Extract the dataset from the website
Clean the data and prepare dataset for analysis
Exploratory analysis
Perform PCA
Perform Clustering
Implement position predictor
Construct an optimal (best) team possible

For more complete information on our goals, please refer to our Trello board.

How-to

The dataset, extracted from the website is in .csv format. If you wish to use Jupyter and conduct further analysis, just insert this line in the beginning of respective notebook in order to load the dataset into Pandas DataFrame variable df.

%run init.ipynb

Project report

Introduction

The dataset contains lot's of information, regarding players physical attributes as well as their wages, playing positions and national backgrounds.

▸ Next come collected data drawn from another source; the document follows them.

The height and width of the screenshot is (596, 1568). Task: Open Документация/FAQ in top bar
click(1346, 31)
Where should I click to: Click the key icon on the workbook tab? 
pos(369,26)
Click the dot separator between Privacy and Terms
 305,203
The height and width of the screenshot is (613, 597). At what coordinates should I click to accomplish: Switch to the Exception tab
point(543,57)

This provides us with wide variety of opportunities to analyze the correlations of different attributes, compute statistical quantities, representing the averages of characteristics needed, to become a professional player and so on. We also can apply supervised and unsupervised learning techniques to obtain new knowledge about the specifics of some groups of players as well as derive general conclusions of the dataset as a whole.

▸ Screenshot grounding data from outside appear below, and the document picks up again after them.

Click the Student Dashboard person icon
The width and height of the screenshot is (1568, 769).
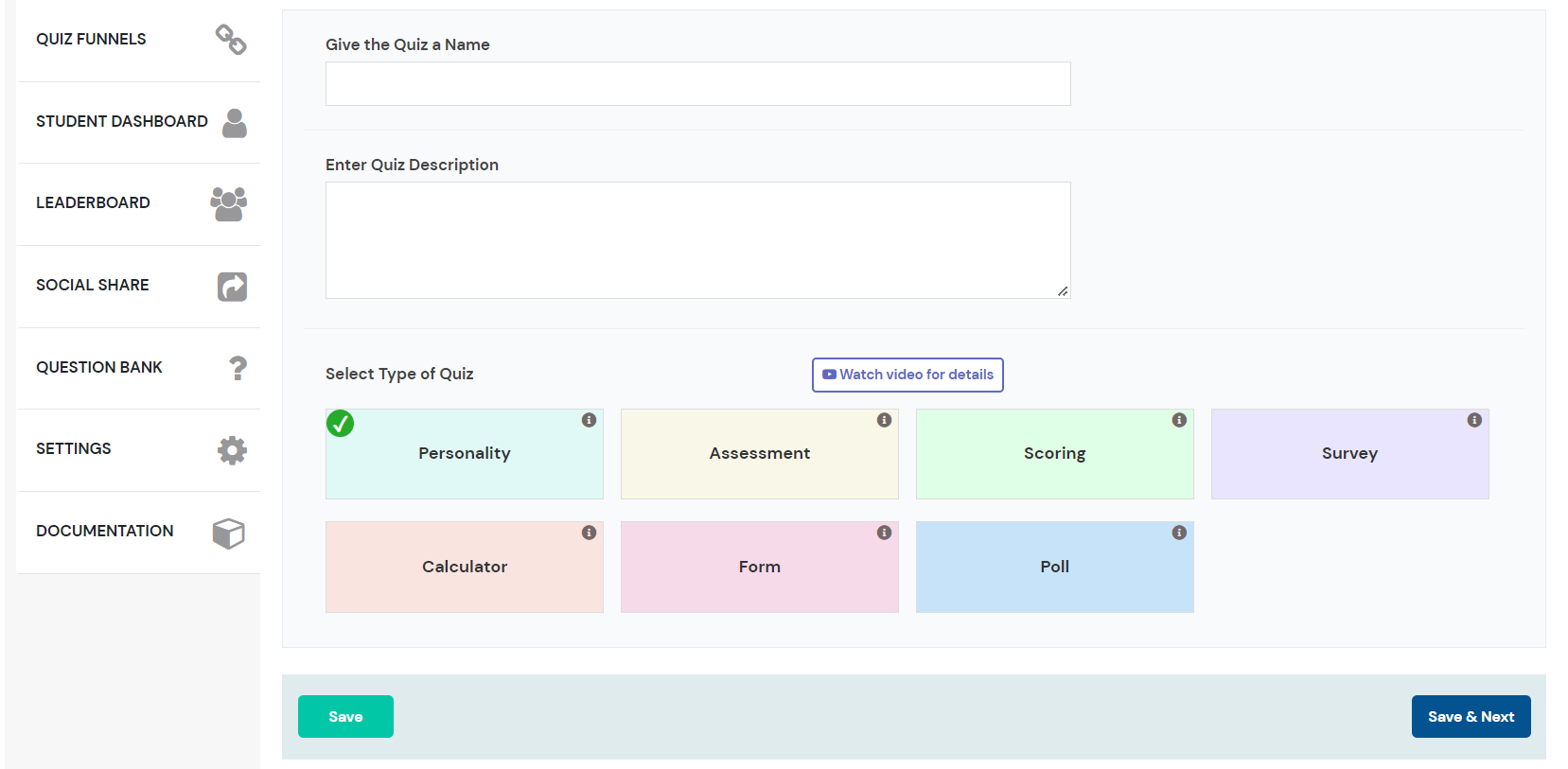click(x=235, y=123)
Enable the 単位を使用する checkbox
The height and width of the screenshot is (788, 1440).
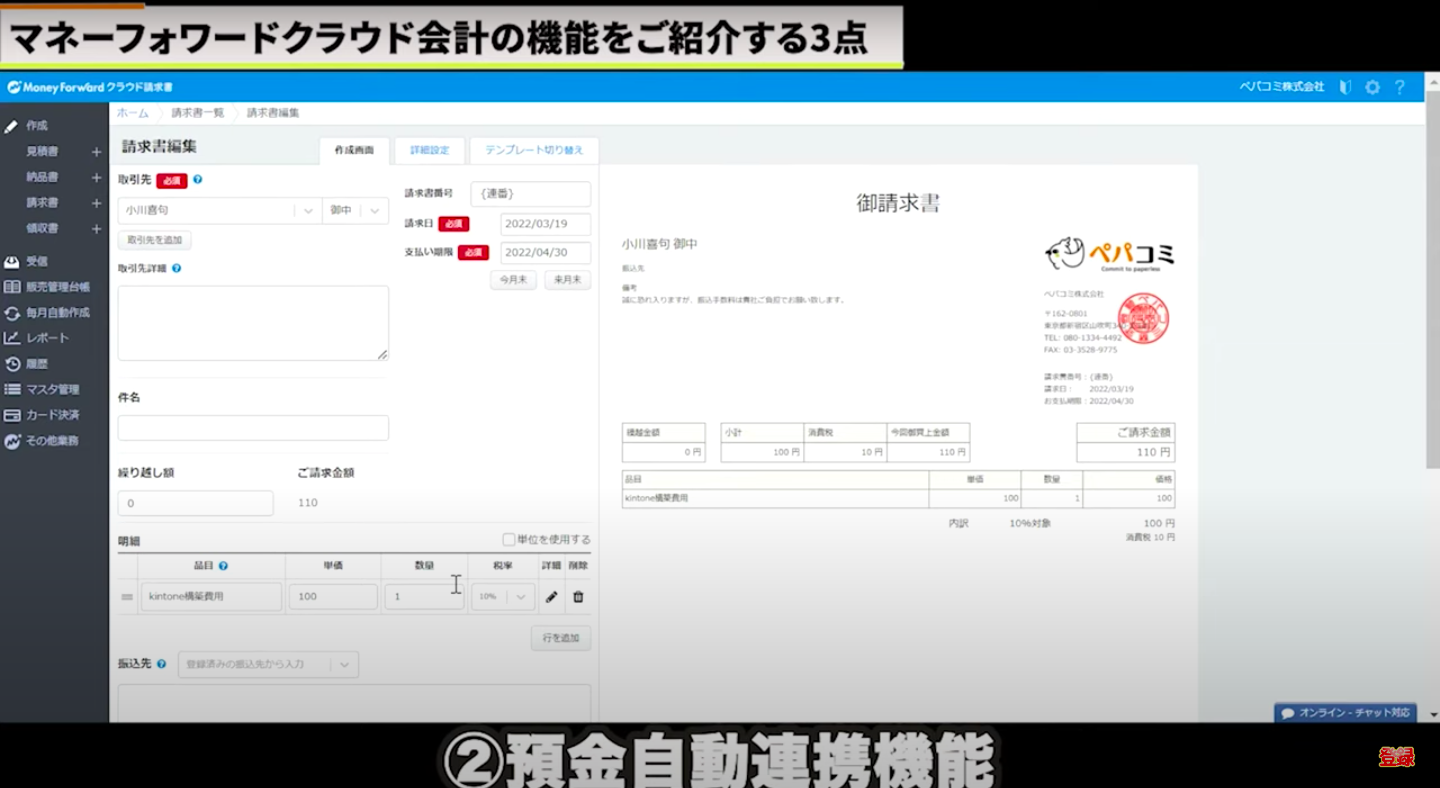tap(509, 540)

The team work has been organized through git version control system; the remote repository can be found here.

The project task management system used for our project is Trello; the all the activity can be found here.

Description

The main dataset being analyzed consists of the information about 17 000 players (as of September 2017) and contains around 70 variables (various skills measures, physical characteristics etc.).

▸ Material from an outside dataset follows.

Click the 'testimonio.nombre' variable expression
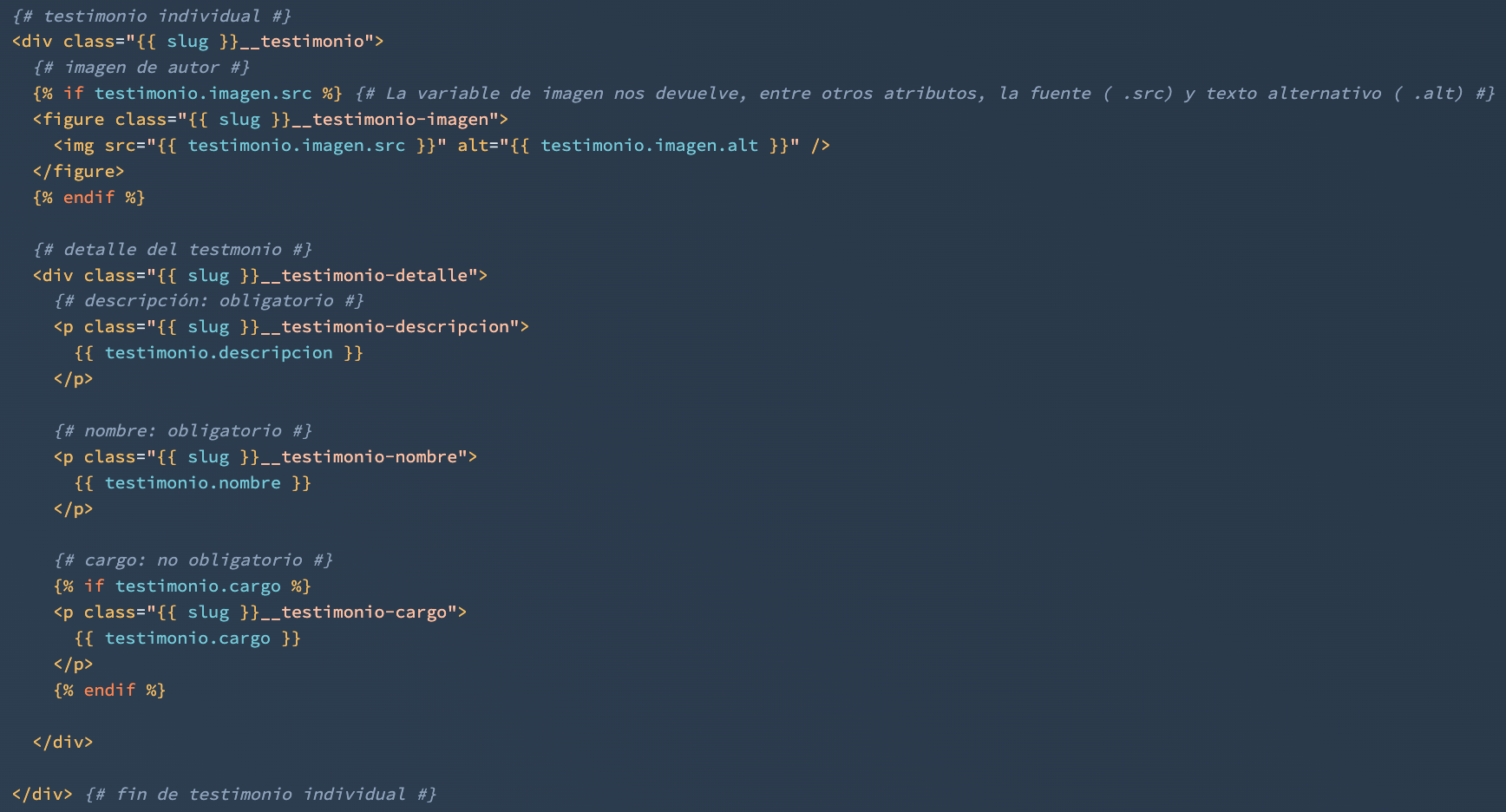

To extend it, we joined it with another one containing some missing information about football club (Country, League Level etc.).

Besides this, in order to perform the profitability analysis for football clubs, we imported yet another dataset to keep track of some particular variables in span of several years.

Tasks

All the results of our work can be categorized in the following way:

Extra tasks

Conclusions

Having performed the analysis of our dataset we can draw some interesting conclusions.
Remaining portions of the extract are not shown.